The majority of the 572 peer reviews (89.9%) were of positive sentiment; 7.9% were negative; 2.3% were neutral (i.e., a sentiment score of 0) (Figure 2b). 99.8% of reviews were deemed polite by the algorithm (i.e., a positive politeness score), only one review was scored as rude (i.e., a negative politeness score; Figure 2c, bottom-left inset). A regression analysis indicated a strong relation between the reviews’ sentiment and politeness scores (60% of variance explained in a third-degree polynomial regression) (Figure 2c). Thus, the more positive a review, the more polite the reviewer’s language generally is. It is important to note here that the papers included in this analysis were ultimately accepted for publication in Nature Communications, which has a low acceptance rate of 7.7%. As a result of this selection, there will be an over-representation of positive scores in this analysis (Figure 2c, bottom-right inset).
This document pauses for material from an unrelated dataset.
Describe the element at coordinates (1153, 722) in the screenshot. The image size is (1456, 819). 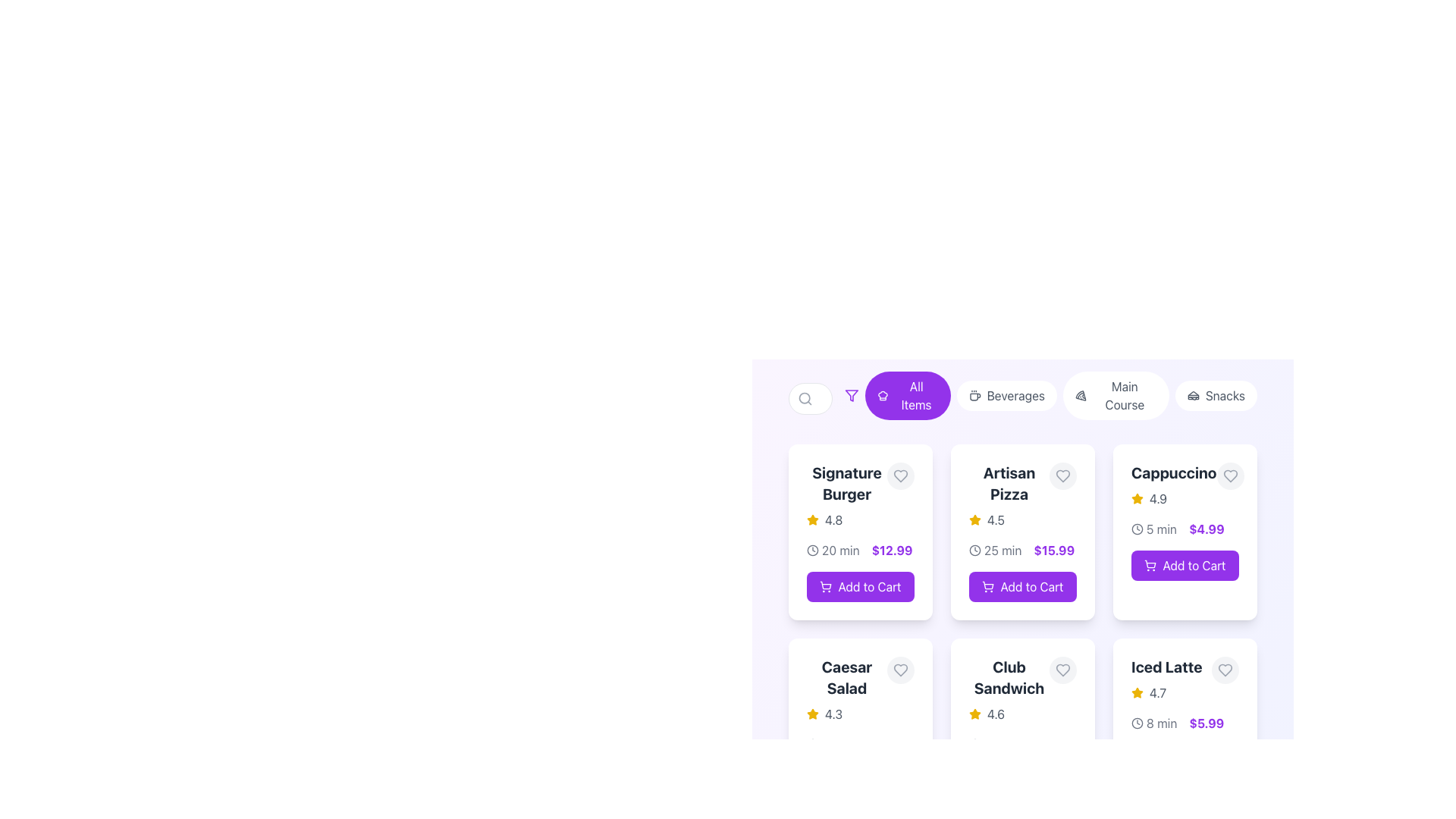
I see `text '8 min' displayed in the gray font label with a clock icon on the left, located within the 'Iced Latte' card at the bottom-right of the menu grid` at that location.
Consistency across reviewers
If a research paper meets certain objective standards of quality, one can reasonably expect that reviewers evaluating that paper would share a common view on its overall sentiment. To investigate if this is the case, I analyzed the consistency across review scores for the same paper (Figure 3). As expected, the overall distribution of sentiment and politeness scores did not differ between the first three reviewers (Figure 3a). Interestingly, a linear regression analysis of sentiment scores across reviewers indicated very low, if any, correlation between the sentiment scores of reviews for the same paper (Figure 3b). The maximum variance explained in sentiment scores between reviewers was 5.5% (between reviewers 1 and 3; the only comparison that reached statistical significance). I also calculated the intra-class correlation coefficient (Liljequist et al., 2019) between the different reviewers, which demonstrated poor inter-reviewer reliability of scoring (ICC = 0.055, 95% confidence interval of –0.025–0.144). These results indicate high levels of disagreement between the reviewers’ favorability of a paper, suggesting that the peer review process is subjective.
I then looked at the relation between a paper’s review scores and its acceptance time (i.e., the time from paper submission to acceptance). For this analysis, review scores were first classified as the lowest, median (only for papers with an odd number of reviewers), or highest for a paper (Figure 3c). A linear regression analysis indicated that the median sentiment score was the best predictor of a paper’s acceptance time (R2 = 0.1404, p<0.0001), followed by the lowest sentiment score (R2 = 0.0670, p=0.0002) (Figure 3c, bottom-left panels). Interestingly, a paper’s highest sentiment score did not significantly predict acceptance time (R2 = 0.0088, p=0.1874).
Exploring disparities in peer review
To explore potential sources of disparities in scientific publishing, I correlated the review scores, pooled across all papers, with the different paper and author metrics that were collected earlier (Figure 1b). No significant effects were observed between sentiment and politeness scores across the different subfields of neuroscience (Figure 4a). With respect to the institutional affiliation of the senior author, no effects were observed between the scores and the continent in which the senior author was based (Figure 4b). Additionally, no correlation was observed between the institute’s score on the QS World Ranking and the paper’s sentiment and politeness scores (Figure 4c).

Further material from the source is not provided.